The numerical progression from roughly 15% to roughly 20% to roughly 24% is striking, but researchers reading the trials will note that populations, durations, and escalation schemes differ across studies. The step changes are not strictly comparable, and the field's more cautious commentators have flagged the need for within-trial, head-to-head comparisons before the progression can be described as a true dose-response in receptor complexity.

Open questions

Several questions remain unresolved in the public literature.

  • Long-term cardiovascular outcomes for tirzepatide and retatrutide are not yet reported; the semaglutide SELECT data does not straightforwardly extend to compounds with different receptor profiles.
  • The relative contribution of each receptor in tirzepatide and retatrutide remains inferred rather than directly measured in humans; receptor-selective antagonist co-administration studies in humans are sparse.
  • Hepatic outcomes — particularly histological endpoints in MASLD and MASH — are under active phase 3 investigation but not yet reported in peer-reviewed form for retatrutide.
  • Body composition effects, including visceral-versus-subcutaneous fat distribution and lean mass preservation, are reported only in trial subsets, and direct comparisons across the three compounds do not yet exist.
  • Durability of effect after discontinuation — a well-characterized limitation of semaglutide in the STEP 4 extension — has not been comprehensively reported for tirzepatide or retatrutide at matched follow-up.

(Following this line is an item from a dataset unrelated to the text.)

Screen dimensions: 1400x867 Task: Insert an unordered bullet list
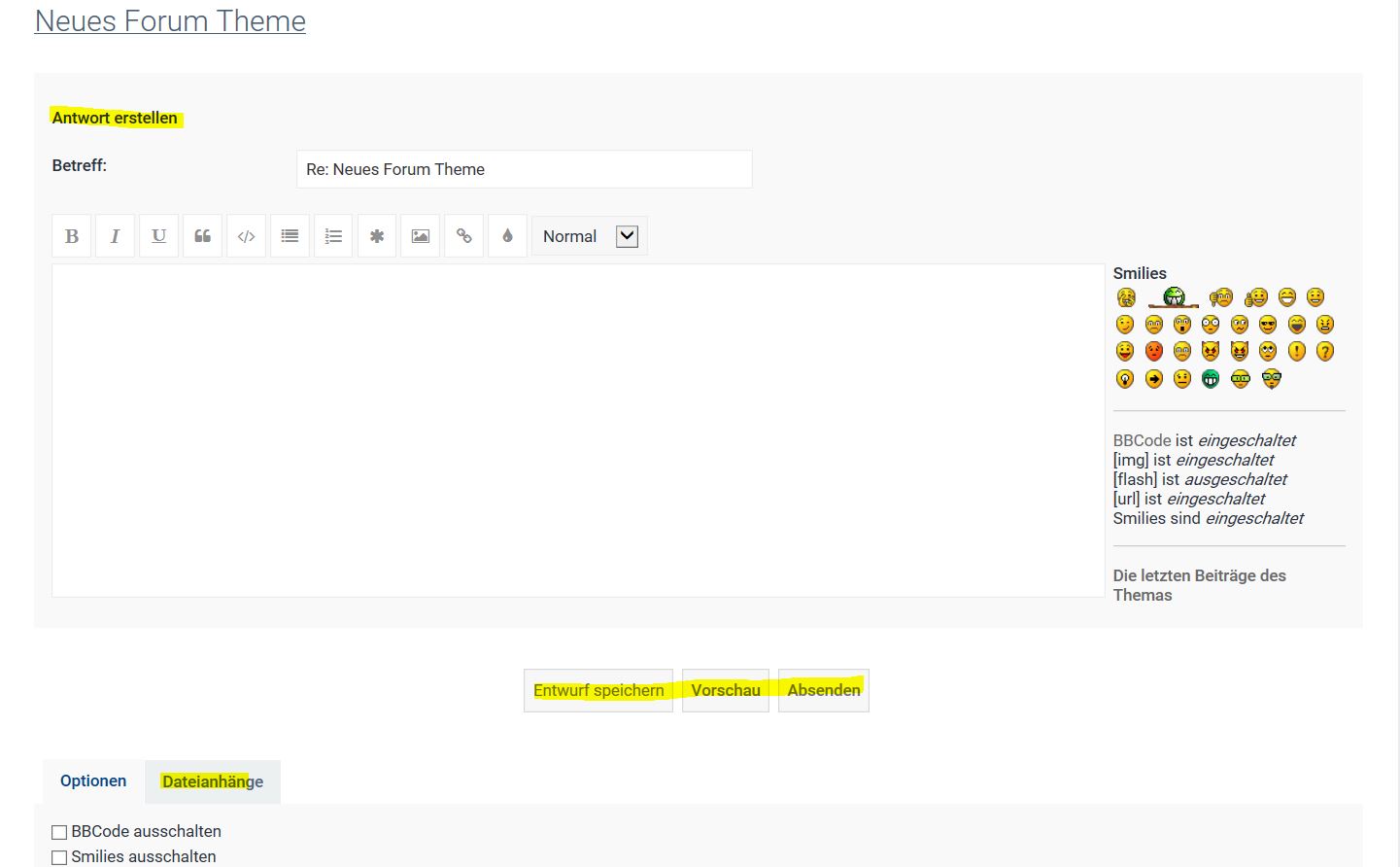[x=290, y=236]
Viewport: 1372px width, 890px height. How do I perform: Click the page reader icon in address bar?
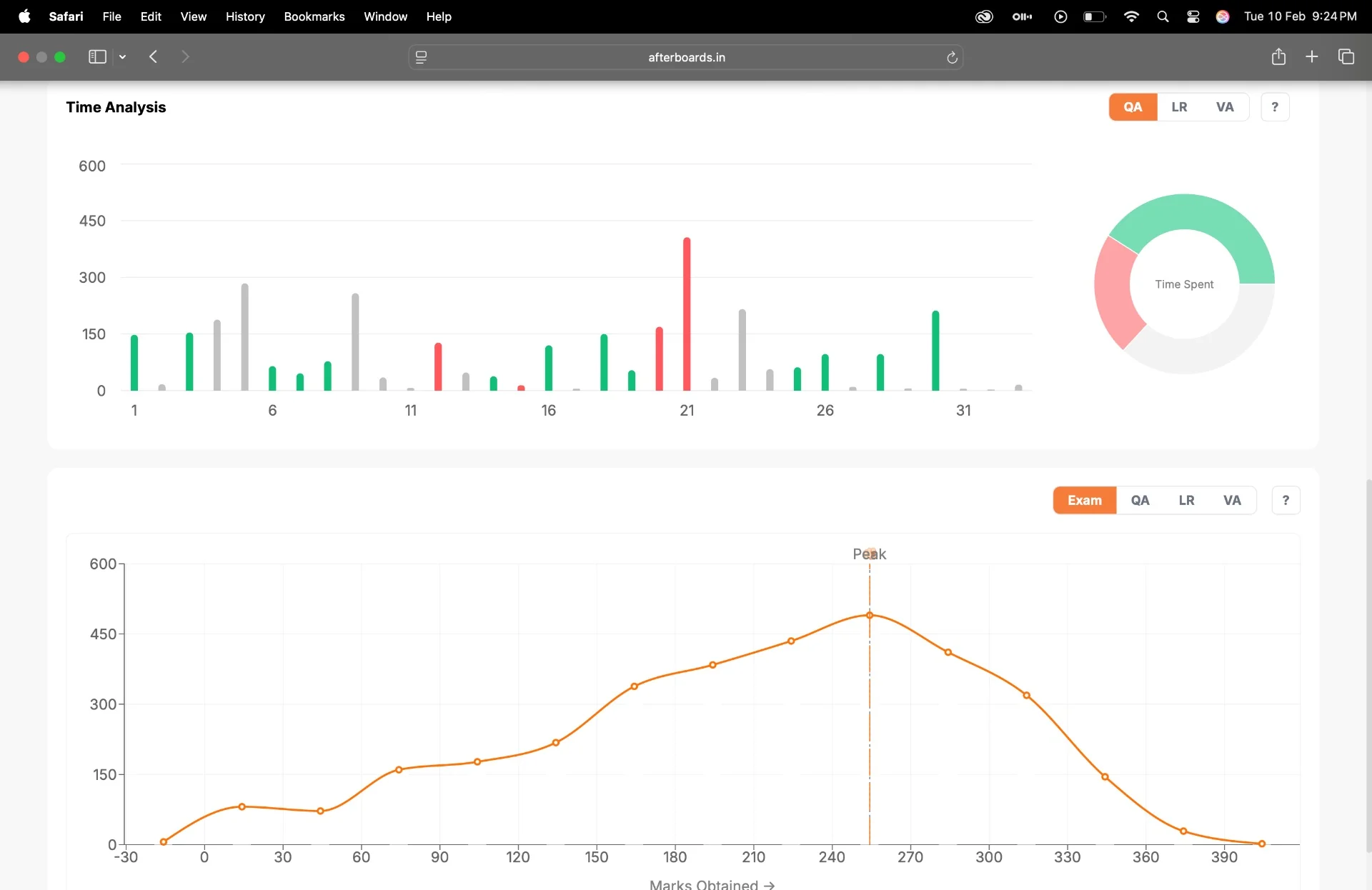422,57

For researchers tracking this compound class, the practical implication is that the reading list is still being written. The peer-reviewed record supports a clear statement that triple-agonist peptides have produced larger phase 2 weight and metabolic effects than earlier-generation incretin agents in the trials published to date. It does not yet support stronger claims about mechanism, durability, or comparative safety. Those entries in the reading list are, for now, forthcoming.